German actress (1931–2024)

Ruth Maria Kubitschek (/de/; 2 August 1931 – 1 June 2024) was a German actress born in Czechoslovakia.

==Life==
At the end of World War II her family fled to Köthen. Ruth Maria went to the University for Theater and Music (Hochschule für Theater und Musik) in Halle and then to the German Theater Institute (Deutsches Theater-Institut) in Weimar. Together with Götz Friedrich she had son Alexander (b. 1957). She was in a relationship with Wolfgang Rademann from 1976 to 2016.

In 2013, she shot her last film, the comedy Frau Ella.

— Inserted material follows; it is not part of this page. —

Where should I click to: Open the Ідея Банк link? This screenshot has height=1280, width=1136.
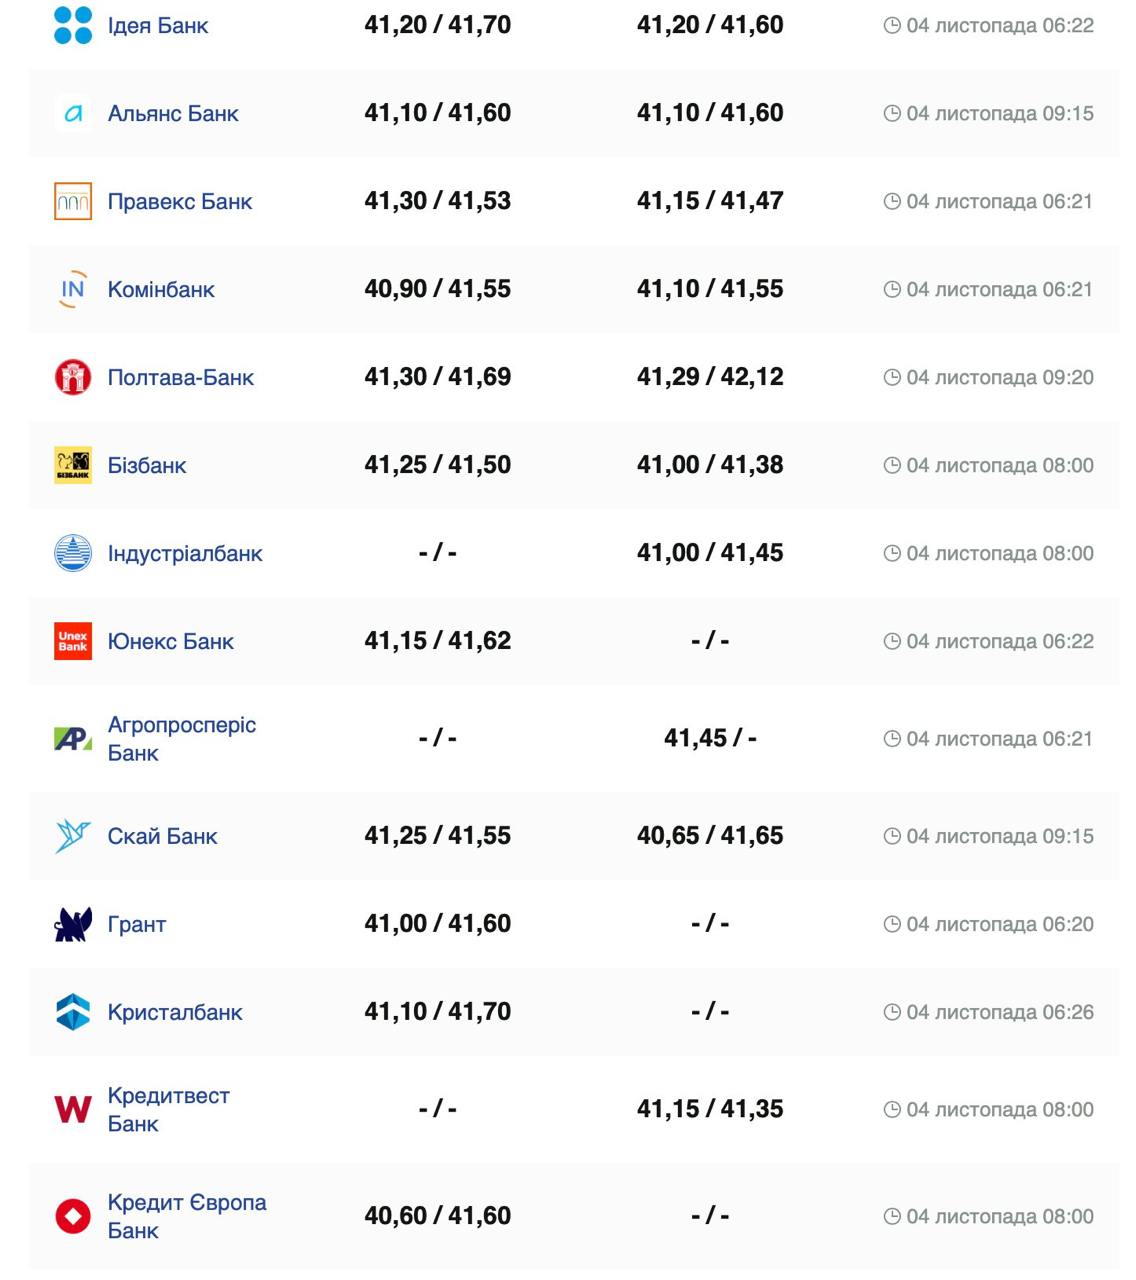(158, 26)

Thereafter she withdrew from the public eye, but still exhibited her paintings.

Kubitschek died in a hospital near Ascona, Switzerland on 1 June 2024, at the age of 92.

== Selected filmography ==
- Thomas Müntzer (1956)
- Lysistrata (1961)
- He Can't Stop Doing It (1962)
- Melissa (1966, TV miniseries)
- Sperrbezirk (1966)
- Ein Fall für Titus Bunge (1967, TV series)
- Midsummer Night (1967)
- Madame and Her Niece (1969)
- Moonlighting Mistress (1970)
- Tears of Blood (1972)
- Monaco Franze (1983, TV series)
- Crooks in Paradise (1985, TV film)
- Kir Royal (1986, TV series)
- Fatal Love (1986, TV film)
- Das Erbe der Guldenburgs (1987–1990, TV series)
- Freunde fürs Leben (1992–1996, TV series)
- Schloß Hohenstein (1992–1995, TV series)
- Katrin ist die Beste (1997, TV series)
- The Rose Gardener (2004, TV film)
- Das Traumhotel (2004–2006, 2014, TV series)
- Cinderella (2011, movie, Italy)
- Frau Ella (2013)

== Bibliography ==
- Goble, Alan. The Complete Index to Literary Sources in Film. Walter de Gruyter, 1999.